Blood and Spit into this Artwork
Blood and Spit into this Artwork. A review of Andrew Wilmot’s “Fostering Artistic Talent” in Those Who Make Us: Canadian Creature, Myth, and Monster Stories Edited by Kaitlin Tremblay and Kelsi Morris (Exile, 2017)
By Derek Newman-Stille
We are always told that art is sacrifice and we have embedded the idea of the suffering artist into our public imagination, but what about the suffering of the tools of our art. Andrew Wilmot’s “Fostering Artistic Talent” examines morals around artistic production and the relationship between the human and animal environment. Famous artist Samael kills cephalopods to produce art, using their writhing movements and fluid bodies to spread paint and bodily fluids around on canvases. Samael does sacrifice for his art… he just doesn’t engage in personal sacrifice.
Samael de-values animal life, seeing the cephalopods he kills as disposable art tools rather than as beings worthy of life and capable of suffering. By bringing attention to the clash between Samael and animal rights advocates, Wilmot’s tale brings attention to the complexity of artistic expression and the limits of artistic expression. This is a tale that engages in debate about animal agency, animal cruelty, animal intelligence and the ethics of art, inviting readers to engage in critical questions about aesthetics and animal life.

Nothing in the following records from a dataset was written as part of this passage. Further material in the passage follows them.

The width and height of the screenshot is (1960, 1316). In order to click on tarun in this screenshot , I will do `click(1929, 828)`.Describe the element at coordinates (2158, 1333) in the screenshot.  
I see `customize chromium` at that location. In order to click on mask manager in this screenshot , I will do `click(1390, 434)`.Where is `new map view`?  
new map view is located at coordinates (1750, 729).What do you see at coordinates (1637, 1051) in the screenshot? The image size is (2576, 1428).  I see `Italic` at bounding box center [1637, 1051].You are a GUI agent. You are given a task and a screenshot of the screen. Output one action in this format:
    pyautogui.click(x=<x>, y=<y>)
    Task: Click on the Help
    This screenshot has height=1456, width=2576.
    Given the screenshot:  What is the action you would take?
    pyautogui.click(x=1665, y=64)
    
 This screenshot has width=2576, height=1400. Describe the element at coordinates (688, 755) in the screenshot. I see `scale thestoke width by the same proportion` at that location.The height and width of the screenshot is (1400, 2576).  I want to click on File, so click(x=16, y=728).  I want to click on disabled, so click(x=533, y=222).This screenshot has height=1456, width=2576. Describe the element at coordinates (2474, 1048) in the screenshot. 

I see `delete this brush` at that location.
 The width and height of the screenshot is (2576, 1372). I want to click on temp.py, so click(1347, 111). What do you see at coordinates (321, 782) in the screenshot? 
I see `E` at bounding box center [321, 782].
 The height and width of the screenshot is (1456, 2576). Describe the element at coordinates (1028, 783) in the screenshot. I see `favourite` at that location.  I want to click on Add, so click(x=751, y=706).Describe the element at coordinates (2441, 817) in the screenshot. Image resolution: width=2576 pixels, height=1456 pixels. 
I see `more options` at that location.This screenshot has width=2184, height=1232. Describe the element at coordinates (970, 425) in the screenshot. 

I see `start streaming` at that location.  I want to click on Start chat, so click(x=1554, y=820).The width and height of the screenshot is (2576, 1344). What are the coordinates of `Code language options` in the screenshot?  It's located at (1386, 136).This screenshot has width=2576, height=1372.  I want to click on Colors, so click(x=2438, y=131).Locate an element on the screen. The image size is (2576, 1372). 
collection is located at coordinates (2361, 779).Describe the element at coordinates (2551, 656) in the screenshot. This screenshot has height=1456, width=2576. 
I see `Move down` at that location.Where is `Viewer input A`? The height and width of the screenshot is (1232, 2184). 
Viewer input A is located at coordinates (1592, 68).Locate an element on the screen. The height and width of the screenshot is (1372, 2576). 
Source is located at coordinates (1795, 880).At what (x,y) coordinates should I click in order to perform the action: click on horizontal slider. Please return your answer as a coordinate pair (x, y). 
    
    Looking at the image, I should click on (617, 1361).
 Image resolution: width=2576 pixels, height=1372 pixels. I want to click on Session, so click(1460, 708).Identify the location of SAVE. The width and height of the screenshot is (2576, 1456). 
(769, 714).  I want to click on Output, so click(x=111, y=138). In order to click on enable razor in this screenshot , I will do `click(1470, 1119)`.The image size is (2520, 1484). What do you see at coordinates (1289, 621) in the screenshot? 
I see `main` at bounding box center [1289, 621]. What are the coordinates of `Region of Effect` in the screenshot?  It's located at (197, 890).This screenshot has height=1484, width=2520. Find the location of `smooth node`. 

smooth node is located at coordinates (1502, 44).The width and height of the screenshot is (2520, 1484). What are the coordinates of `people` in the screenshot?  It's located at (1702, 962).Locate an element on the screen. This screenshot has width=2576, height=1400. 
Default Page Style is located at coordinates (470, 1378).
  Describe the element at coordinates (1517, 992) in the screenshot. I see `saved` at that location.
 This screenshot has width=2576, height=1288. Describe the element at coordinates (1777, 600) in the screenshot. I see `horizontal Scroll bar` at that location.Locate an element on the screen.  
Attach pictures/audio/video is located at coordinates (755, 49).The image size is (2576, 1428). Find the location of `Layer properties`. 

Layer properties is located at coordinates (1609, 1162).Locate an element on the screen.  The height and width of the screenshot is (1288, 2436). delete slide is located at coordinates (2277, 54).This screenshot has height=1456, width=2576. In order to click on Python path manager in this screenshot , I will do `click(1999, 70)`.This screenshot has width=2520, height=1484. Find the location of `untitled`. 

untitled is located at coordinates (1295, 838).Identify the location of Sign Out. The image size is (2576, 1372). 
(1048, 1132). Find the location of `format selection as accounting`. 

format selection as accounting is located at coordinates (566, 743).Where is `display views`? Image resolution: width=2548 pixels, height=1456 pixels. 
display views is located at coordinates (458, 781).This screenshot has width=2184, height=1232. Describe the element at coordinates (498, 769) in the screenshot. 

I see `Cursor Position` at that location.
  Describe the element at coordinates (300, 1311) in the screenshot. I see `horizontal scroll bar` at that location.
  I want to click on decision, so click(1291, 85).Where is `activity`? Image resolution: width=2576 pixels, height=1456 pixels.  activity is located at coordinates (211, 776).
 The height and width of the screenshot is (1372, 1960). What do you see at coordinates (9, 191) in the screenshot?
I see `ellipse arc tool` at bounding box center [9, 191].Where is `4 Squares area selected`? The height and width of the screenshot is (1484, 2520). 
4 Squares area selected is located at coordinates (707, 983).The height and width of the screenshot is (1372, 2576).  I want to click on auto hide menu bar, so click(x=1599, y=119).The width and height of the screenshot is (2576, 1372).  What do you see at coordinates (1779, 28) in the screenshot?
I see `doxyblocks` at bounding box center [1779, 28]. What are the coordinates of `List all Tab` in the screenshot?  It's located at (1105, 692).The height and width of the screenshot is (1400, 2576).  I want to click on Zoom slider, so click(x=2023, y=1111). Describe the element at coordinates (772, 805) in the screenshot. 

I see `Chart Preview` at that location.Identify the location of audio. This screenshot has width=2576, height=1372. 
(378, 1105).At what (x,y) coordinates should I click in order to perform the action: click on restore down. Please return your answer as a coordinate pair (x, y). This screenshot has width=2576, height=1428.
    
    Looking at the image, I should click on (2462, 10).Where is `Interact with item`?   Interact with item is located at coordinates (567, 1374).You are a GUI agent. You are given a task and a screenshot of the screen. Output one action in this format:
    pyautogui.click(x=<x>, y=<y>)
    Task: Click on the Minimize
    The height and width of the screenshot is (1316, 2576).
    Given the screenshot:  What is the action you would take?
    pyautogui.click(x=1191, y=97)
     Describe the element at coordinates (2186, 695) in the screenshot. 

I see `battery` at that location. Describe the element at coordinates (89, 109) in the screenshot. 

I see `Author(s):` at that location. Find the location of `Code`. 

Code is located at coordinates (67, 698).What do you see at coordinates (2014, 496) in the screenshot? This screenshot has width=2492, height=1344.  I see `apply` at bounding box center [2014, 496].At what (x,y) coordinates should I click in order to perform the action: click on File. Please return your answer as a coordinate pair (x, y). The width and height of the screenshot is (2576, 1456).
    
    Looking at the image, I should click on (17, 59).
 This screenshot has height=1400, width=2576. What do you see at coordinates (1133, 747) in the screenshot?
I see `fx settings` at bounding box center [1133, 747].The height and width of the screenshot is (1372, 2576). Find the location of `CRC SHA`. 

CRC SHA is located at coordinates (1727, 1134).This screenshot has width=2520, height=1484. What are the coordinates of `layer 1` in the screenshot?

Wilmot purposely choses to focus his tale around animals that are generally not treated as aesthetically pleasing on their own, cephalopods, to bring attention to the critical issues around animal rights and the focus of animal rights discourse around cute animals. By including a cephalopod named Kandinsky, named after an artist itself, Wilmot brings attention to the idea of living cephalopods as art and his artist’s need to transform this beauty into his own artistic works instead of recognizing the natural beauty of the living, unmodified animal. He brings attention to human-centrism and the human conception of art as things that are modified and manipulated by us.